## PROBLEM
Please output exactly the run of lines that starts at the line with "Instruction: Click the $17,000.00" and ends at the last line of the records below.

Saved entries:
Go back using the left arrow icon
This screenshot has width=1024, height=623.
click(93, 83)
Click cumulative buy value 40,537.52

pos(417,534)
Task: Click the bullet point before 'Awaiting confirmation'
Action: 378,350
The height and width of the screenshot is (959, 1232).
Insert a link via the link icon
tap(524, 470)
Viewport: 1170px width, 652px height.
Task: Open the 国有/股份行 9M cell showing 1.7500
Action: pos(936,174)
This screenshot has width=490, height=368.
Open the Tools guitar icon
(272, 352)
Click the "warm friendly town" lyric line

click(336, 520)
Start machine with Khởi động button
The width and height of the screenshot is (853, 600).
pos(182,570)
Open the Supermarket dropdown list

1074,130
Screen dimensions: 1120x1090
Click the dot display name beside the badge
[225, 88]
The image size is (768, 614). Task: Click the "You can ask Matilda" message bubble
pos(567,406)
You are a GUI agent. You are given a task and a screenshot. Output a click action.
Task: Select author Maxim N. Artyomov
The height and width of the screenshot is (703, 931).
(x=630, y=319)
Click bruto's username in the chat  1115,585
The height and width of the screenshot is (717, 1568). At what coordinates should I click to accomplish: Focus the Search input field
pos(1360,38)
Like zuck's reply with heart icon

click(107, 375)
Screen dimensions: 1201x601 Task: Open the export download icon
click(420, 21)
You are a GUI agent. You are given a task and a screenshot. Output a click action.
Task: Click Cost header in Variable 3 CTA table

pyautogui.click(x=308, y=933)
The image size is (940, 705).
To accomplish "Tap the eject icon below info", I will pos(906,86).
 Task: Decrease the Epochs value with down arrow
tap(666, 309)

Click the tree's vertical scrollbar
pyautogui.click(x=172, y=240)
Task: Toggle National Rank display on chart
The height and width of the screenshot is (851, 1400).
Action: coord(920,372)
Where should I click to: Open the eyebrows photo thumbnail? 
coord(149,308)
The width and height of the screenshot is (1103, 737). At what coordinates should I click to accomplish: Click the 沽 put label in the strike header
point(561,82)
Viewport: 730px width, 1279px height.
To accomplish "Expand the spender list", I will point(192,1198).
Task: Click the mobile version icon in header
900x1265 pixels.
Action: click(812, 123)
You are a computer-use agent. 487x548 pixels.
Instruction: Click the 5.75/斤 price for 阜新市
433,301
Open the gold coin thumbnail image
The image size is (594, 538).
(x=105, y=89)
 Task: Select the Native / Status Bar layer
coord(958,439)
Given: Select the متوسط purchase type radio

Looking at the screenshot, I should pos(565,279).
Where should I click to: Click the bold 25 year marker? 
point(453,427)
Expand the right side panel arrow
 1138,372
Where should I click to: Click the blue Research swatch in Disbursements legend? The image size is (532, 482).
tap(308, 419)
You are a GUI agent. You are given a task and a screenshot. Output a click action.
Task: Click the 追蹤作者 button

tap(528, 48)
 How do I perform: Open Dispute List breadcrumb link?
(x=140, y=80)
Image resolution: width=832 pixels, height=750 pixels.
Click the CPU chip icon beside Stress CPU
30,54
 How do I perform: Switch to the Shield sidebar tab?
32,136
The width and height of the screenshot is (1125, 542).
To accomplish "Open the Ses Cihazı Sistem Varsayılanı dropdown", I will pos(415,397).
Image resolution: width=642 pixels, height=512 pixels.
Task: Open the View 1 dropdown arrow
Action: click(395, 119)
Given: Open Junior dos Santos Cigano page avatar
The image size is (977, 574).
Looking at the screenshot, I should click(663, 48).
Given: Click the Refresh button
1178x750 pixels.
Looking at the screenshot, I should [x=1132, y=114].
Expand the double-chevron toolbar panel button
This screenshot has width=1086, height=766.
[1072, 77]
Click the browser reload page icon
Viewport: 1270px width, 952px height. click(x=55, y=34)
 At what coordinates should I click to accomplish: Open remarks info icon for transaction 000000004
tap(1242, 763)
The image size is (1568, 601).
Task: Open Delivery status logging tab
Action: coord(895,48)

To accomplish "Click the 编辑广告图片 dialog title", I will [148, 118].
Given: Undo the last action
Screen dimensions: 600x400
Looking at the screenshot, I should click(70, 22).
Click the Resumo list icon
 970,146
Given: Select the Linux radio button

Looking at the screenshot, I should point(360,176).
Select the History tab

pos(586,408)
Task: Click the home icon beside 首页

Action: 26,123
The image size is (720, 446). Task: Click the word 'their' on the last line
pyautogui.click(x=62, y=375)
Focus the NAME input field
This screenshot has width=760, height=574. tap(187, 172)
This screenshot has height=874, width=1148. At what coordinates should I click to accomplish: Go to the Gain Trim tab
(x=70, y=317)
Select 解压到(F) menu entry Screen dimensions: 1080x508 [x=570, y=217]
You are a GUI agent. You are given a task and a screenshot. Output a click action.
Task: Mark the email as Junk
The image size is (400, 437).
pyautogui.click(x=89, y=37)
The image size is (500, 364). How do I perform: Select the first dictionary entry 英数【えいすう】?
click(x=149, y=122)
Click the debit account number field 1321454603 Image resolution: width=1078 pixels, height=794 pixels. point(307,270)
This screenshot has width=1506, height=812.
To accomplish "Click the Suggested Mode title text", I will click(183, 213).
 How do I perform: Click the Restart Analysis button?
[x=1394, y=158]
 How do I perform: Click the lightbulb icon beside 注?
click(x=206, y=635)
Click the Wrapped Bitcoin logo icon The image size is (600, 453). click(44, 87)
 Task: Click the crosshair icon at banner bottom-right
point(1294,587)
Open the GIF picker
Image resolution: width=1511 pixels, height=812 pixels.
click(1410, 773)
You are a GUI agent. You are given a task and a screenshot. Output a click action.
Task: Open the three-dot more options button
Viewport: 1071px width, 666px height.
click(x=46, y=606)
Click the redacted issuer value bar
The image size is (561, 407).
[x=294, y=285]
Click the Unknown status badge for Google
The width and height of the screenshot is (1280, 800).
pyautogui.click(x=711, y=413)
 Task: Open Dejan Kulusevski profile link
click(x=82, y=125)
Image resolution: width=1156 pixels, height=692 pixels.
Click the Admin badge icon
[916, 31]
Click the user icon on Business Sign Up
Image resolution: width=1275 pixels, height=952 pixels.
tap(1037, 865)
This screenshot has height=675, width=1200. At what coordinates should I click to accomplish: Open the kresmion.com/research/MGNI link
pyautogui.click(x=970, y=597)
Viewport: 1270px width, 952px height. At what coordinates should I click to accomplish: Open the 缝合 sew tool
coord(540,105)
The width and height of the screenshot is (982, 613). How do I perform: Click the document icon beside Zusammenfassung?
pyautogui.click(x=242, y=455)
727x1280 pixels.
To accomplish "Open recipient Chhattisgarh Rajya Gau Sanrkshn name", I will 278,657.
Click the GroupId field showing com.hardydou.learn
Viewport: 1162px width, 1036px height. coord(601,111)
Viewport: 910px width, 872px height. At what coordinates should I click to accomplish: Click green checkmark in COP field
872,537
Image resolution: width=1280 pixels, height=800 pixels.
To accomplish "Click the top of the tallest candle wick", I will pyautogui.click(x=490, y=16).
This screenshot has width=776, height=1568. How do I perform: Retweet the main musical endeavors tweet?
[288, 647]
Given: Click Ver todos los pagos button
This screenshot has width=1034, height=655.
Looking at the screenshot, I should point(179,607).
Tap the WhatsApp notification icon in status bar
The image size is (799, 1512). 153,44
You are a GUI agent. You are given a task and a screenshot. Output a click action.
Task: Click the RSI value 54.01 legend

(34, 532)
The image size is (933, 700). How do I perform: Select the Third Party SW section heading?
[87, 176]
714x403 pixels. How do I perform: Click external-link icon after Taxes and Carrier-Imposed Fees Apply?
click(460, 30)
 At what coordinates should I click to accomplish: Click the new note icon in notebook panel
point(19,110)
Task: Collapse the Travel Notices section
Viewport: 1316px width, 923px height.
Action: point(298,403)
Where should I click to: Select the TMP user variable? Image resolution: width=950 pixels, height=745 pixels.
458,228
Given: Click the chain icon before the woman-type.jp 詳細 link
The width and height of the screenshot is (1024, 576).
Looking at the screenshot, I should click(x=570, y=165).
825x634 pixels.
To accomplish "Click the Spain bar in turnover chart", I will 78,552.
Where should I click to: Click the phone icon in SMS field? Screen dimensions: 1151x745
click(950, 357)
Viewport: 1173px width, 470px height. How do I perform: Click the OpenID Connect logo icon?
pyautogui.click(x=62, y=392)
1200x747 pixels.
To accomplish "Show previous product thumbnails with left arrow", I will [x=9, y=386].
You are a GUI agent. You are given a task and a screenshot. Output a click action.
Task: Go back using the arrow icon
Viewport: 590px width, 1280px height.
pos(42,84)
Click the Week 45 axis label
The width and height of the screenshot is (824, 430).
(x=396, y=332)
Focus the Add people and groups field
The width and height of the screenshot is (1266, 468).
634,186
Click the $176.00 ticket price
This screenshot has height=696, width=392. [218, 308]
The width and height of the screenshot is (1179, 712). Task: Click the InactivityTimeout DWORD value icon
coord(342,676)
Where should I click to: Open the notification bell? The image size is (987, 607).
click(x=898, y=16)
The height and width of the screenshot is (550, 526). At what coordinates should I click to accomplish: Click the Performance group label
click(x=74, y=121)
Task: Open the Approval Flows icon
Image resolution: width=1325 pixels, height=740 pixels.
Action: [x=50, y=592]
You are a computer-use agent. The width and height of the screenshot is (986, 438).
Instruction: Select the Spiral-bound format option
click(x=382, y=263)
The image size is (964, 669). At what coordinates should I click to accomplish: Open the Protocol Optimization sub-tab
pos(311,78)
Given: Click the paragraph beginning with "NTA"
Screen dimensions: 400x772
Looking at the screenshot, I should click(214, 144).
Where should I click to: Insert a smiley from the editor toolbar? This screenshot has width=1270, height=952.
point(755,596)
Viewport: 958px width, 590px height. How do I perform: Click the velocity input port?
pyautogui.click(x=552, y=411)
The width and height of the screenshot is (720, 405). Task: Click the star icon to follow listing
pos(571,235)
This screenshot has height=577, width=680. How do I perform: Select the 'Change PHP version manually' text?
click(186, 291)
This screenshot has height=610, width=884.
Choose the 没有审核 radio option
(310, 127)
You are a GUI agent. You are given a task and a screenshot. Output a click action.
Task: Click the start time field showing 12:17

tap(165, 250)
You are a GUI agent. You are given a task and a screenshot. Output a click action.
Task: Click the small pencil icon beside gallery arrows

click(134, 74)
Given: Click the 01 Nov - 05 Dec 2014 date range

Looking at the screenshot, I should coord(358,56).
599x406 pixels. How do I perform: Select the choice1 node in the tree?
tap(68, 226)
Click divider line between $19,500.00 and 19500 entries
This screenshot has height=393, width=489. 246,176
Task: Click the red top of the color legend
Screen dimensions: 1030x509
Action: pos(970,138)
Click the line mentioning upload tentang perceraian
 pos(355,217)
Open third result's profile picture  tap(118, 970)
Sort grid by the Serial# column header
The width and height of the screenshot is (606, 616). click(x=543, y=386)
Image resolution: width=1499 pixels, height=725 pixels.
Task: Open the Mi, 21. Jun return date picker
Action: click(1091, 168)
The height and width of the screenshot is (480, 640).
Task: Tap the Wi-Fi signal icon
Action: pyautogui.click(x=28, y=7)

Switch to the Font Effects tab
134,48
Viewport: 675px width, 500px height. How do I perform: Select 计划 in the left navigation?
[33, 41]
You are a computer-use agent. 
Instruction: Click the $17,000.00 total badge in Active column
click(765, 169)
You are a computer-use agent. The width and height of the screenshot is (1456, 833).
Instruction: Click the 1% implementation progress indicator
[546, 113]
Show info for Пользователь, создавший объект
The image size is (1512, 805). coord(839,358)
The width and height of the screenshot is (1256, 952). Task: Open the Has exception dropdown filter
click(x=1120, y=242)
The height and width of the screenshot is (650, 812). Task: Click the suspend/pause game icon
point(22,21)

## SOLUTION FOR THIS EXERCISE
Instruction: Click the $17,000.00 total badge in Active column
click(765, 169)
You are a computer-use agent. The width and height of the screenshot is (1456, 833).
Instruction: Click the 1% implementation progress indicator
[546, 113]
Show info for Пользователь, создавший объект
The image size is (1512, 805). coord(839,358)
The width and height of the screenshot is (1256, 952). Task: Open the Has exception dropdown filter
click(x=1120, y=242)
The height and width of the screenshot is (650, 812). Task: Click the suspend/pause game icon
point(22,21)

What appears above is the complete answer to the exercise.